WHAT THE TASK ASKS: Apart from any images, the entries are to be output exactly.

EXTRACTED RECORDS:
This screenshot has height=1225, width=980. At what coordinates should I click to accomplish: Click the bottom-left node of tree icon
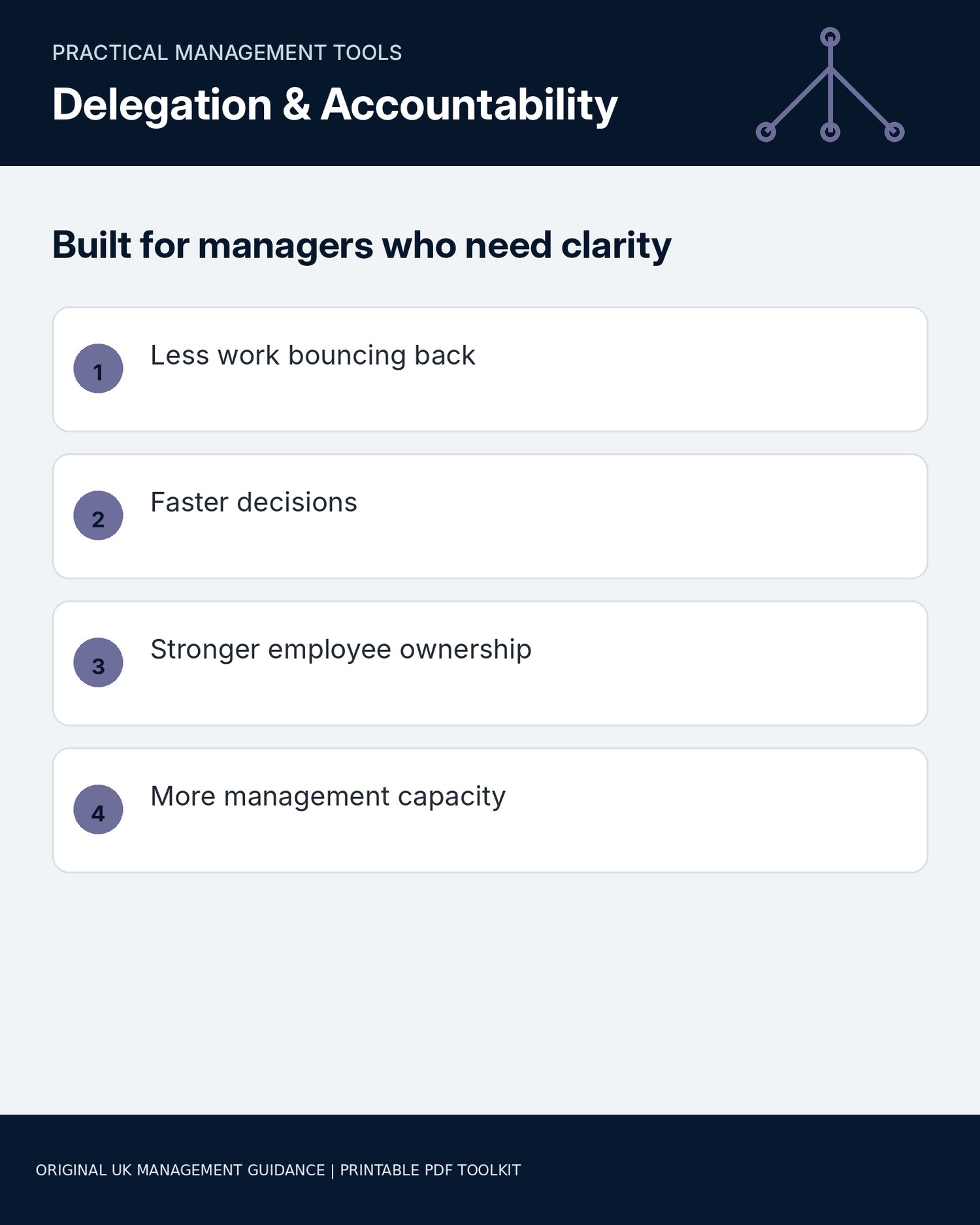point(766,132)
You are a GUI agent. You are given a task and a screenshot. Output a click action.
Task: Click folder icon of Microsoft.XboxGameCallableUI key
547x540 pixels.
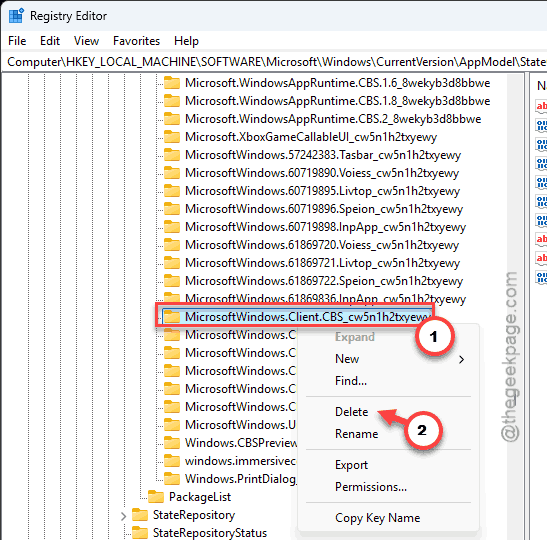(172, 137)
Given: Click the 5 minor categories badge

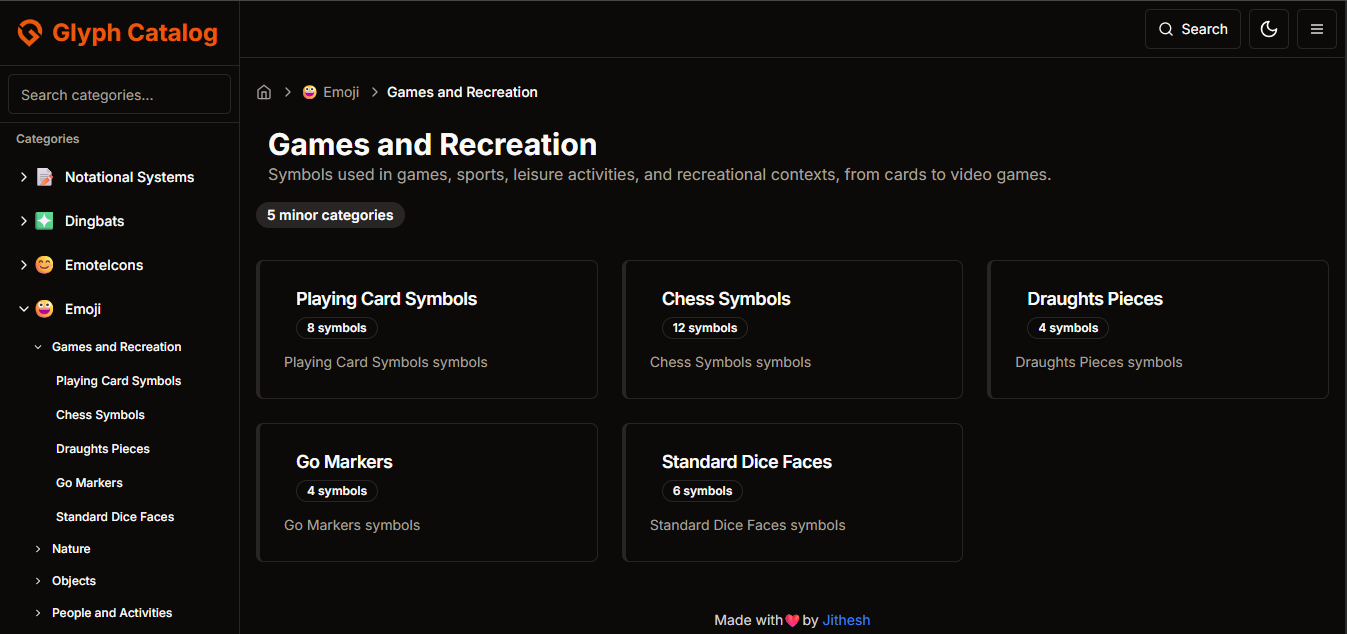Looking at the screenshot, I should coord(330,215).
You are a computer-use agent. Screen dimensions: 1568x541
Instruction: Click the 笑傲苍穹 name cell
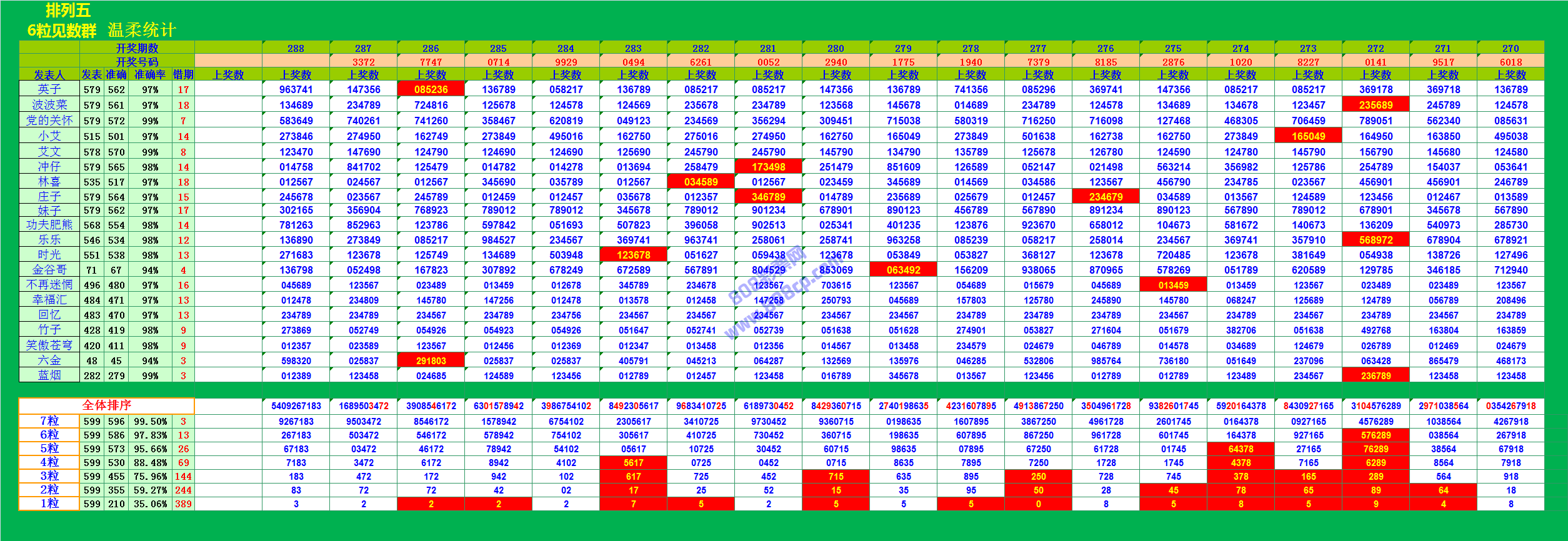click(49, 345)
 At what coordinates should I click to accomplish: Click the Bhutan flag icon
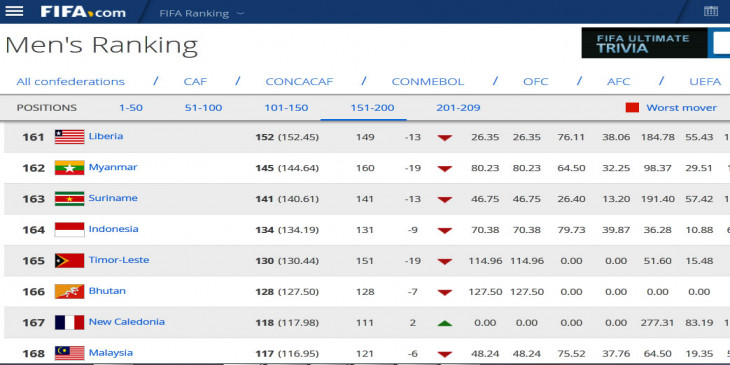(x=69, y=291)
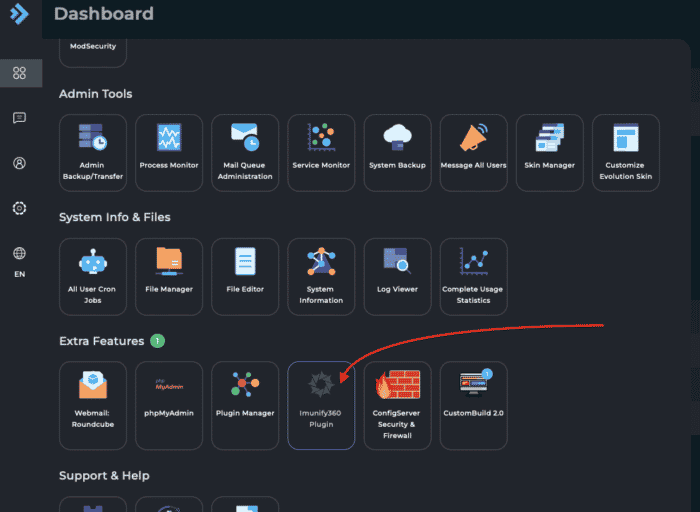Screen dimensions: 700x512
Task: Launch Process Monitor
Action: click(168, 152)
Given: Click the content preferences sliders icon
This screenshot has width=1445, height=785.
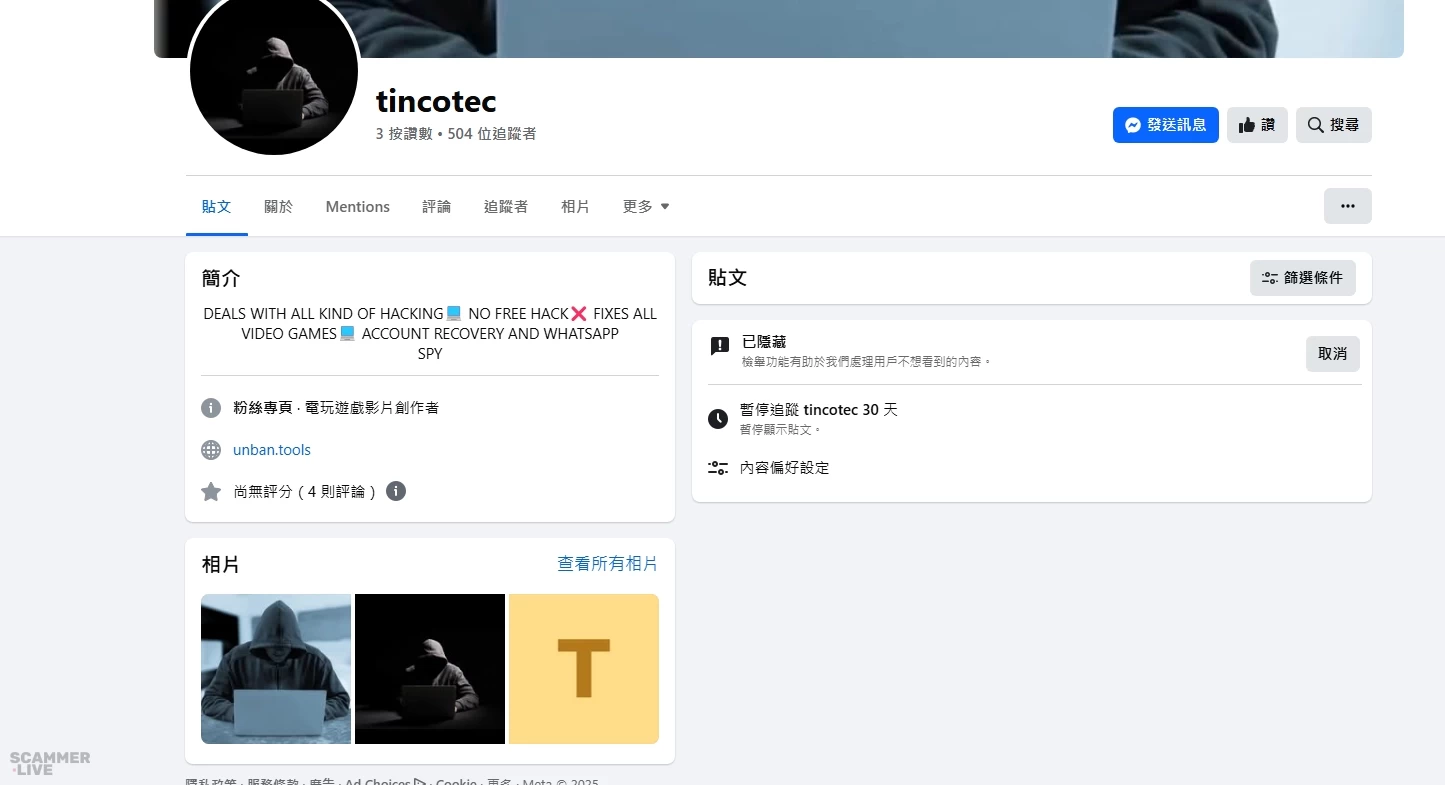Looking at the screenshot, I should pyautogui.click(x=718, y=468).
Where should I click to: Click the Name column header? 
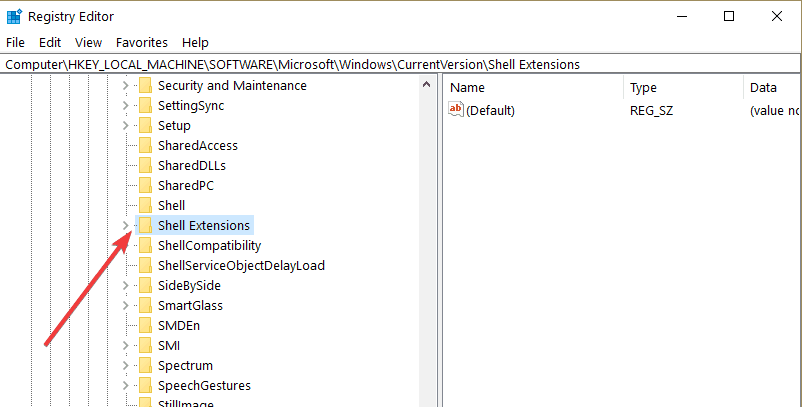[533, 87]
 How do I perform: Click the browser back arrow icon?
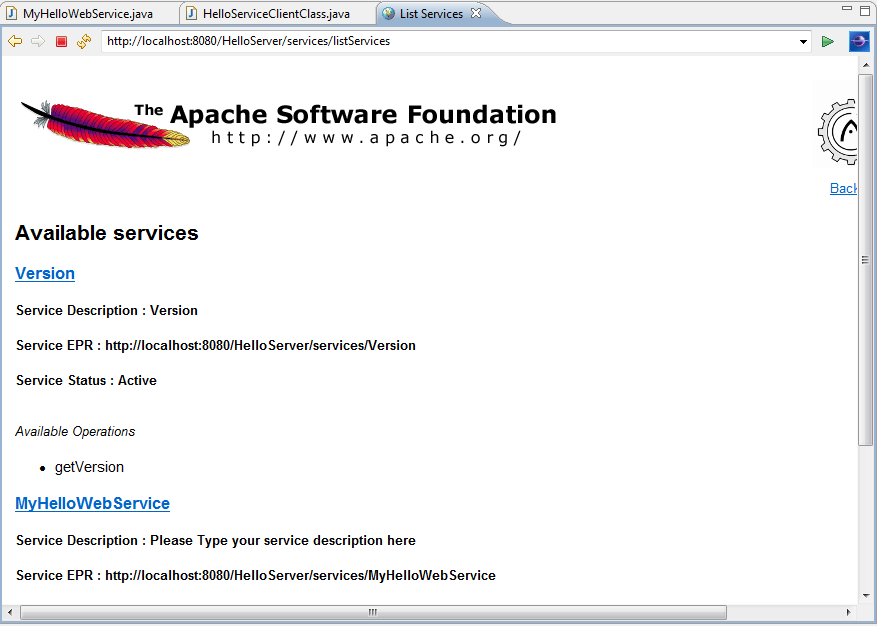coord(15,41)
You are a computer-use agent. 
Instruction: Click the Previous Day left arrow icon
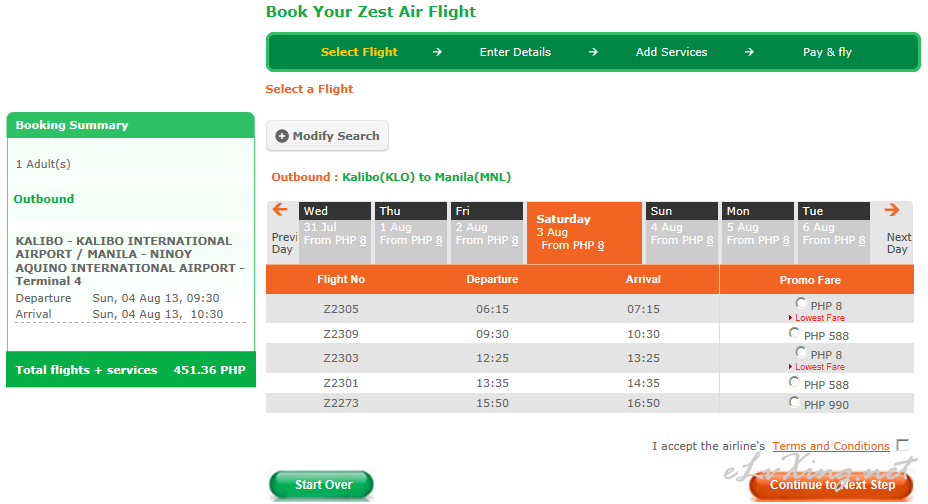coord(280,209)
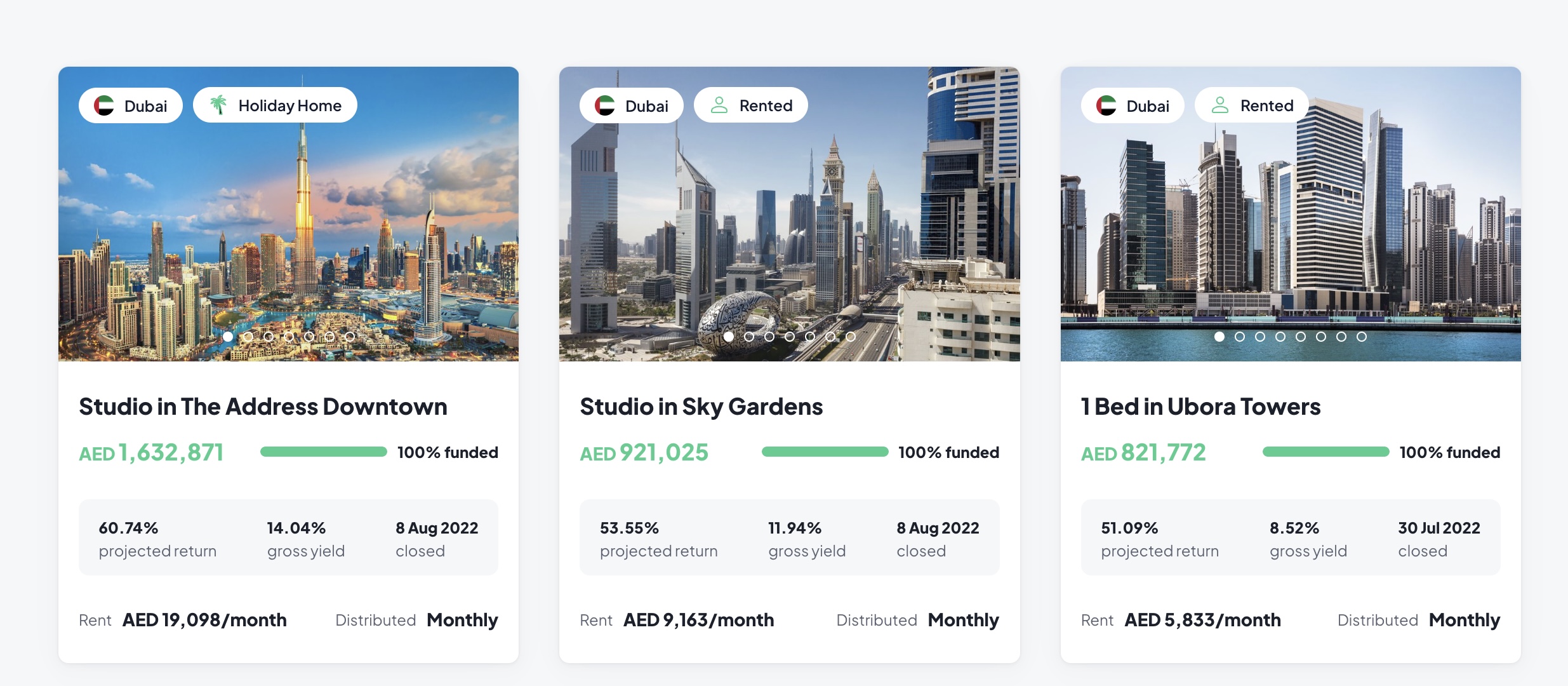Click the Address Downtown skyline photo

(288, 222)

RESPONSE AREA:
This screenshot has height=1225, width=980. At what coordinates should I click to accomplish: Click the bottom-left node of tree icon
point(766,132)
You are a GUI agent. You are given a task and a screenshot. Output a click action.
Task: Click folder icon of Microsoft.XboxGameCallableUI key
547x540 pixels.
(172, 137)
Given: Click the 5 minor categories badge

Looking at the screenshot, I should coord(330,215).
You are a computer-use agent. Screen dimensions: 1568x541
Instruction: Click the 笑傲苍穹 name cell
click(49, 345)
 At what coordinates should I click to accomplish: Click the Bhutan flag icon
(x=69, y=291)
Screen dimensions: 700x512
Task: Launch Process Monitor
Action: click(168, 152)
Given: Click the content preferences sliders icon
This screenshot has width=1445, height=785.
Looking at the screenshot, I should pyautogui.click(x=718, y=468).
Where should I click to: Click the Name column header? 
[533, 87]
 How do I perform: Click the browser back arrow icon?
coord(15,41)
You are a computer-use agent. 
Instruction: Click the Previous Day left arrow icon
coord(280,209)
Click the Address Downtown skyline photo

(288, 222)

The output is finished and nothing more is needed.